> Dataset entries
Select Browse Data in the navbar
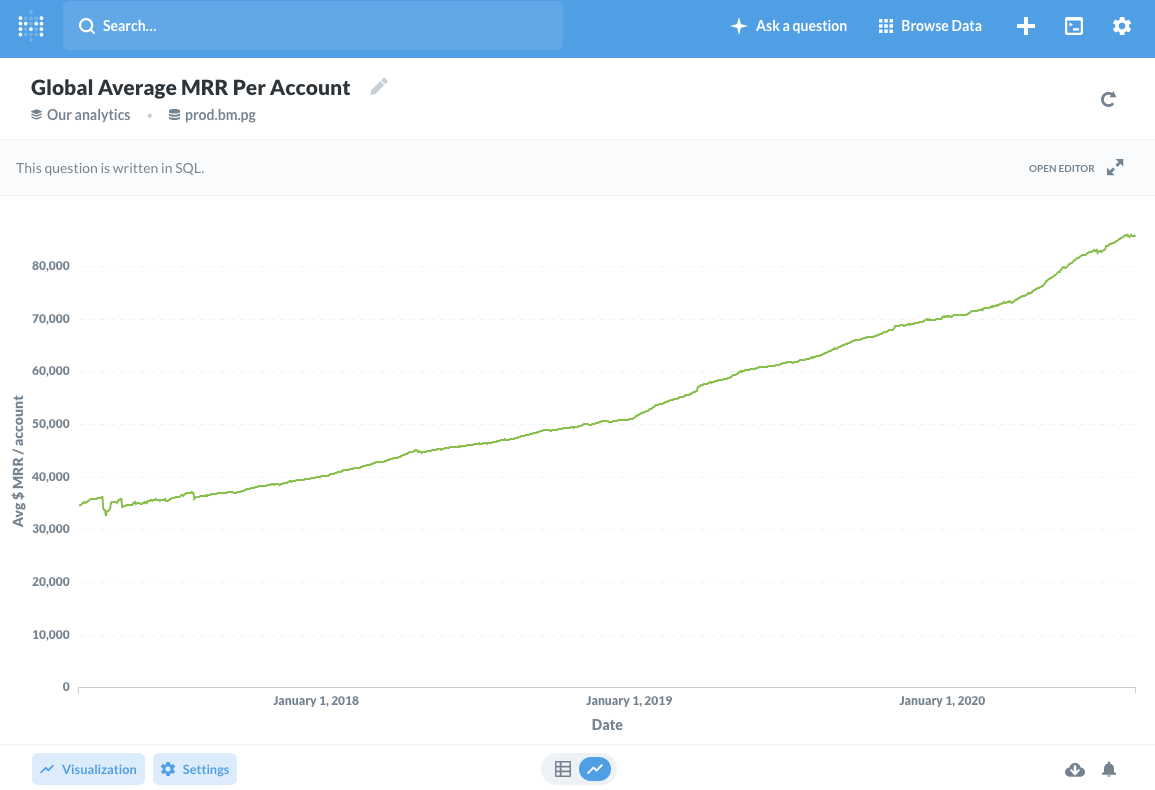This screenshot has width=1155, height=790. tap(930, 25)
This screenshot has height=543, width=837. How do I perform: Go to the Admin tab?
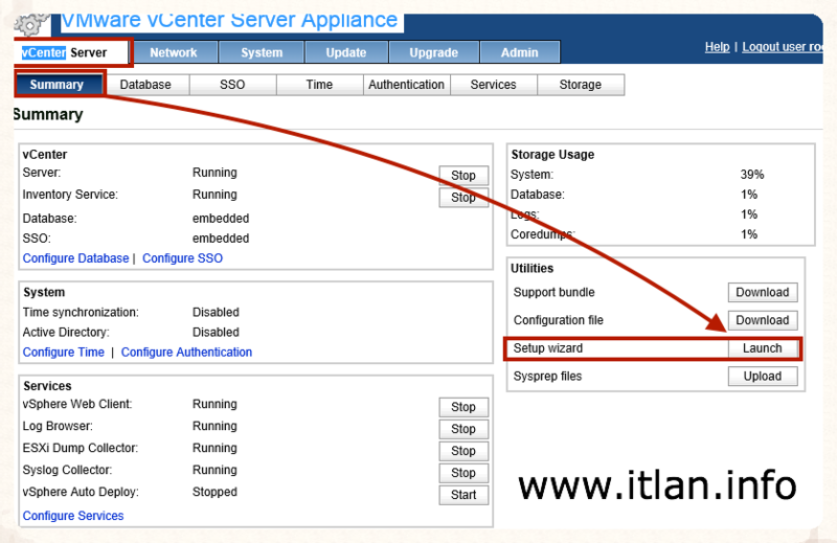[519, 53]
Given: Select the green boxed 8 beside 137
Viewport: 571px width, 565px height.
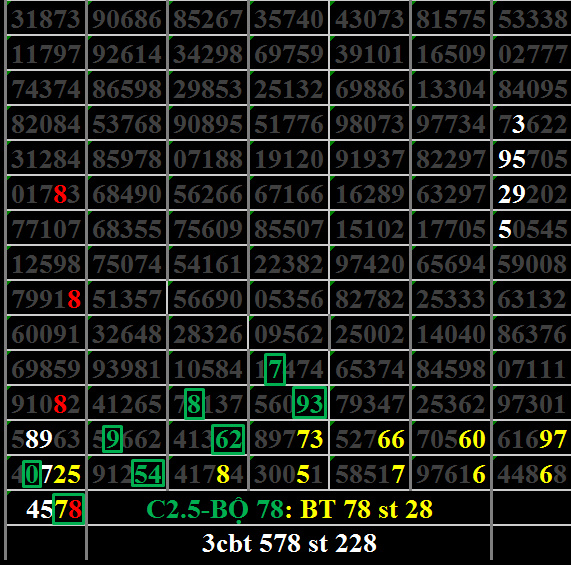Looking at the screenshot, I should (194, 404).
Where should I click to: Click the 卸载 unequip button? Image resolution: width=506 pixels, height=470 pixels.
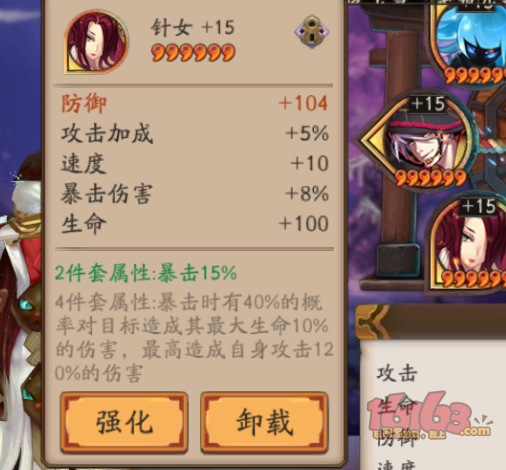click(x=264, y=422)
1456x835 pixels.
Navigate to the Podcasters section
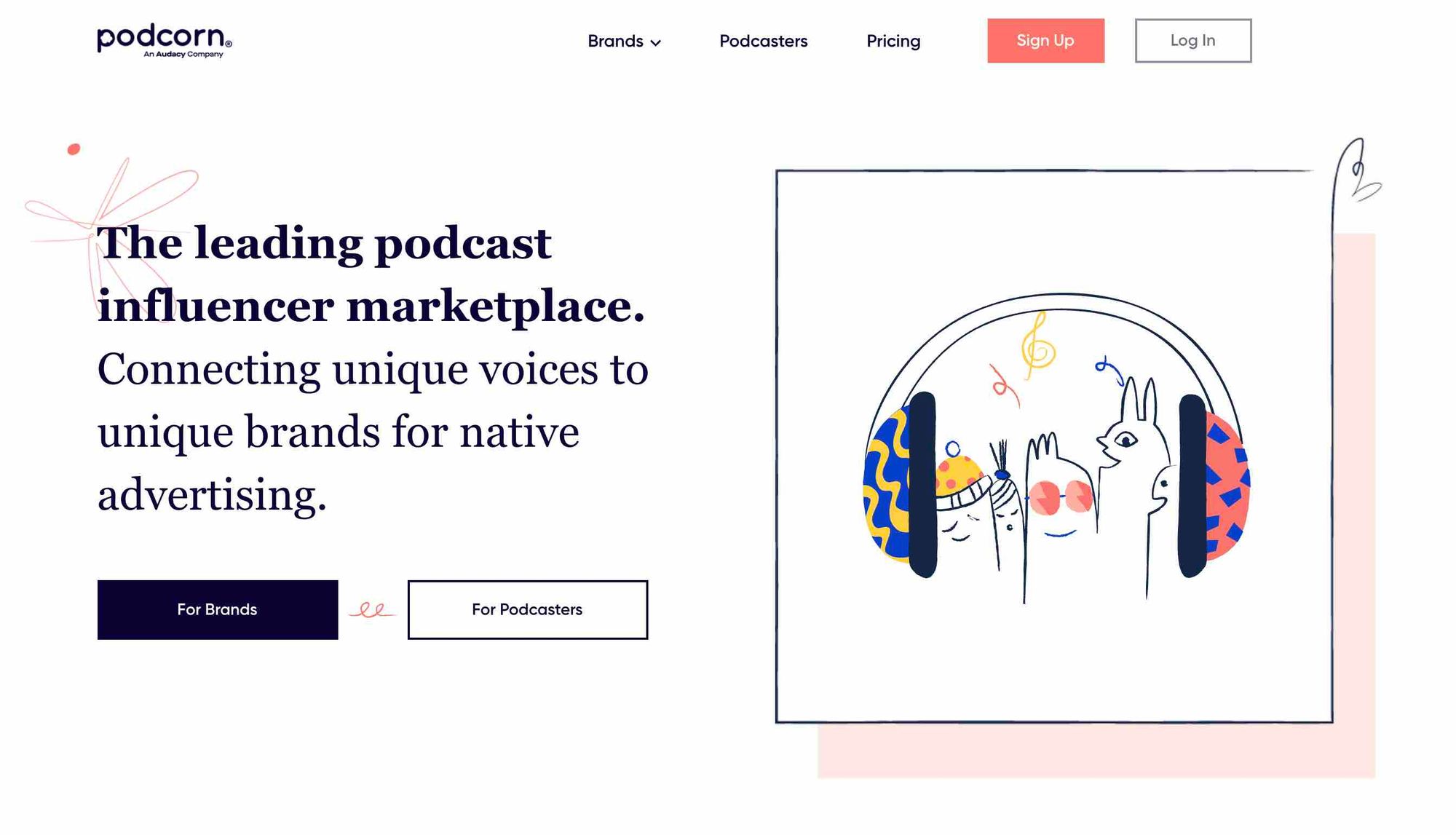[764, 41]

> What is asked
Return every line of the records above word for word, with the pictures left out.

> Solved exercise
Select Browse Data in the navbar
This screenshot has width=1155, height=790. tap(930, 25)
This screenshot has height=543, width=837. How do I perform: Go to the Admin tab?
[519, 53]
Given: Select the green boxed 8 beside 137
Viewport: 571px width, 565px height.
Looking at the screenshot, I should (194, 404).
Where should I click to: Click the 卸载 unequip button? Image resolution: width=506 pixels, height=470 pixels.
click(x=264, y=422)
1456x835 pixels.
Navigate to the Podcasters section
[764, 41]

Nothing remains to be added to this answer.